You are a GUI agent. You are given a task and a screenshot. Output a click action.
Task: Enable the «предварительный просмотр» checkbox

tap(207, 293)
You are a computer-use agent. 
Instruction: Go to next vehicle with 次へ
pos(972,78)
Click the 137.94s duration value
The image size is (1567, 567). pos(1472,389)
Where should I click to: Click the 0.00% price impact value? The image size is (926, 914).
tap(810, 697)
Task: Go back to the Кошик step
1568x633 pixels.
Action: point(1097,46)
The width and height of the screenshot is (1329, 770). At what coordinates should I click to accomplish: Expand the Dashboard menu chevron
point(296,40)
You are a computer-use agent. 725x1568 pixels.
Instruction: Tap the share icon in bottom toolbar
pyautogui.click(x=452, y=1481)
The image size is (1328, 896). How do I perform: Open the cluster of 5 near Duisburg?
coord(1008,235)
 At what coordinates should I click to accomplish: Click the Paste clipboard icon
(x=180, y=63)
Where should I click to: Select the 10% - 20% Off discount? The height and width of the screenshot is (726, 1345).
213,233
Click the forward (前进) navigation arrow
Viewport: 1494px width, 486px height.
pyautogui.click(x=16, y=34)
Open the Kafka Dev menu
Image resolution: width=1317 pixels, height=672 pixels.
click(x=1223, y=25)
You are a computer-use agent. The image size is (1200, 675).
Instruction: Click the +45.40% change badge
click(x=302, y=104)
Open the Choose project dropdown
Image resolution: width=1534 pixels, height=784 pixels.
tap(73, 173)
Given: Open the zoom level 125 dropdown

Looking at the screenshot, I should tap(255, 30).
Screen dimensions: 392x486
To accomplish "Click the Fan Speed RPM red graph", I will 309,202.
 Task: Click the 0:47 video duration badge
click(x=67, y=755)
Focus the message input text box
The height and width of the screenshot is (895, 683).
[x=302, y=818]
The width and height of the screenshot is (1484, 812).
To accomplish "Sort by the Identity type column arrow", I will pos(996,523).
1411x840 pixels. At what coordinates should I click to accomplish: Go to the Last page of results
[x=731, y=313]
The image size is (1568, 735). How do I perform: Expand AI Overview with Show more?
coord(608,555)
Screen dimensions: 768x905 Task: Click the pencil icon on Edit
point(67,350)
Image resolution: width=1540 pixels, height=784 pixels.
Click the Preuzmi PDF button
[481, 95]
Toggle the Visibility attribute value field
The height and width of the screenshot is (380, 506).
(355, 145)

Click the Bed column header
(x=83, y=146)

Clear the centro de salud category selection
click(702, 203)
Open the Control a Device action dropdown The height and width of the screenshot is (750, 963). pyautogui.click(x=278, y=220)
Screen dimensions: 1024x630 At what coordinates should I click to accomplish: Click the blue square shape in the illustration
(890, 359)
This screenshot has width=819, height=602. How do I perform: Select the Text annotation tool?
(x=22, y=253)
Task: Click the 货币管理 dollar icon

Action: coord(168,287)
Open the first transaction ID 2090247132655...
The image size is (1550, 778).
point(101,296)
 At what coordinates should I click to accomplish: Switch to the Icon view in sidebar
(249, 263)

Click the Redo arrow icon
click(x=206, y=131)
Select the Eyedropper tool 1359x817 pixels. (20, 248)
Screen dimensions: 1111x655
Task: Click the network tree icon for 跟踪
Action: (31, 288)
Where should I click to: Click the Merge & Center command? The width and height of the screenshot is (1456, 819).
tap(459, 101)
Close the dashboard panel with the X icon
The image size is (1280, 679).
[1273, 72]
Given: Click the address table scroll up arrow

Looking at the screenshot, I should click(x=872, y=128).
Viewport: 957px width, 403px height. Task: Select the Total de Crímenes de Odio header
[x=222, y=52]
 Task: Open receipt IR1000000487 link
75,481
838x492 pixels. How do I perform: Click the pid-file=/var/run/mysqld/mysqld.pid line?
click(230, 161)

* * * * * * *

* Task to complete *
Convert the listing above into a numbered list with one entry per line, and skip the blank lines.

* The response *
1. You are a GUI agent. You are given a task and a screenshot. Output a click action.
2. Task: Enable the «предварительный просмотр» checkbox
3. tap(207, 293)
4. You are a computer-use agent. 
5. Instruction: Go to next vehicle with 次へ
6. pos(972,78)
7. Click the 137.94s duration value
8. The image size is (1567, 567). pos(1472,389)
9. Where should I click to: Click the 0.00% price impact value? The image size is (926, 914).
10. tap(810, 697)
11. Task: Go back to the Кошик step
12. 1568x633 pixels.
13. Action: point(1097,46)
14. The width and height of the screenshot is (1329, 770). At what coordinates should I click to accomplish: Expand the Dashboard menu chevron
15. point(296,40)
16. You are a computer-use agent. 725x1568 pixels.
17. Instruction: Tap the share icon in bottom toolbar
18. pyautogui.click(x=452, y=1481)
19. The image size is (1328, 896). How do I perform: Open the cluster of 5 near Duisburg?
20. coord(1008,235)
21.  At what coordinates should I click to accomplish: Click the Paste clipboard icon
22. (x=180, y=63)
23. Where should I click to: Select the 10% - 20% Off discount? The height and width of the screenshot is (726, 1345).
24. 213,233
25. Click the forward (前进) navigation arrow
26. Viewport: 1494px width, 486px height.
27. pyautogui.click(x=16, y=34)
28. Open the Kafka Dev menu
29. Image resolution: width=1317 pixels, height=672 pixels.
30. click(x=1223, y=25)
31. You are a computer-use agent. The image size is (1200, 675).
32. Instruction: Click the +45.40% change badge
33. click(x=302, y=104)
34. Open the Choose project dropdown
35. Image resolution: width=1534 pixels, height=784 pixels.
36. tap(73, 173)
37. Given: Open the zoom level 125 dropdown
38. Looking at the screenshot, I should tap(255, 30).
39. Screen dimensions: 392x486
40. To accomplish "Click the Fan Speed RPM red graph", I will 309,202.
41.  Task: Click the 0:47 video duration badge
42. click(x=67, y=755)
43. Focus the message input text box
44. The height and width of the screenshot is (895, 683).
45. [x=302, y=818]
46. The width and height of the screenshot is (1484, 812).
47. To accomplish "Sort by the Identity type column arrow", I will pos(996,523).
48. 1411x840 pixels. At what coordinates should I click to accomplish: Go to the Last page of results
49. [x=731, y=313]
50. The image size is (1568, 735). How do I perform: Expand AI Overview with Show more?
51. coord(608,555)
52. Screen dimensions: 768x905 Task: Click the pencil icon on Edit
53. point(67,350)
54. Image resolution: width=1540 pixels, height=784 pixels.
55. Click the Preuzmi PDF button
56. [481, 95]
57. Toggle the Visibility attribute value field
58. The height and width of the screenshot is (380, 506).
59. (355, 145)
60. Click the Bed column header
61. (x=83, y=146)
62. Clear the centro de salud category selection
63. click(702, 203)
64. Open the Control a Device action dropdown The height and width of the screenshot is (750, 963). pyautogui.click(x=278, y=220)
65. Screen dimensions: 1024x630 At what coordinates should I click to accomplish: Click the blue square shape in the illustration
66. (890, 359)
67. This screenshot has width=819, height=602. How do I perform: Select the Text annotation tool?
68. (x=22, y=253)
69. Task: Click the 货币管理 dollar icon
70. Action: coord(168,287)
71. Open the first transaction ID 2090247132655...
72. The image size is (1550, 778).
73. point(101,296)
74.  At what coordinates should I click to accomplish: Switch to the Icon view in sidebar
75. (249, 263)
76. Click the Redo arrow icon
77. click(x=206, y=131)
78. Select the Eyedropper tool 1359x817 pixels. (20, 248)
79. Screen dimensions: 1111x655
80. Task: Click the network tree icon for 跟踪
81. Action: (31, 288)
82. Where should I click to: Click the Merge & Center command? The width and height of the screenshot is (1456, 819).
83. tap(459, 101)
84. Close the dashboard panel with the X icon
85. The image size is (1280, 679).
86. [1273, 72]
87. Given: Click the address table scroll up arrow
88. Looking at the screenshot, I should click(x=872, y=128).
89. Viewport: 957px width, 403px height. Task: Select the Total de Crímenes de Odio header
90. [x=222, y=52]
91.  Task: Open receipt IR1000000487 link
92. 75,481
93. 838x492 pixels. How do I perform: Click the pid-file=/var/run/mysqld/mysqld.pid line?
94. click(230, 161)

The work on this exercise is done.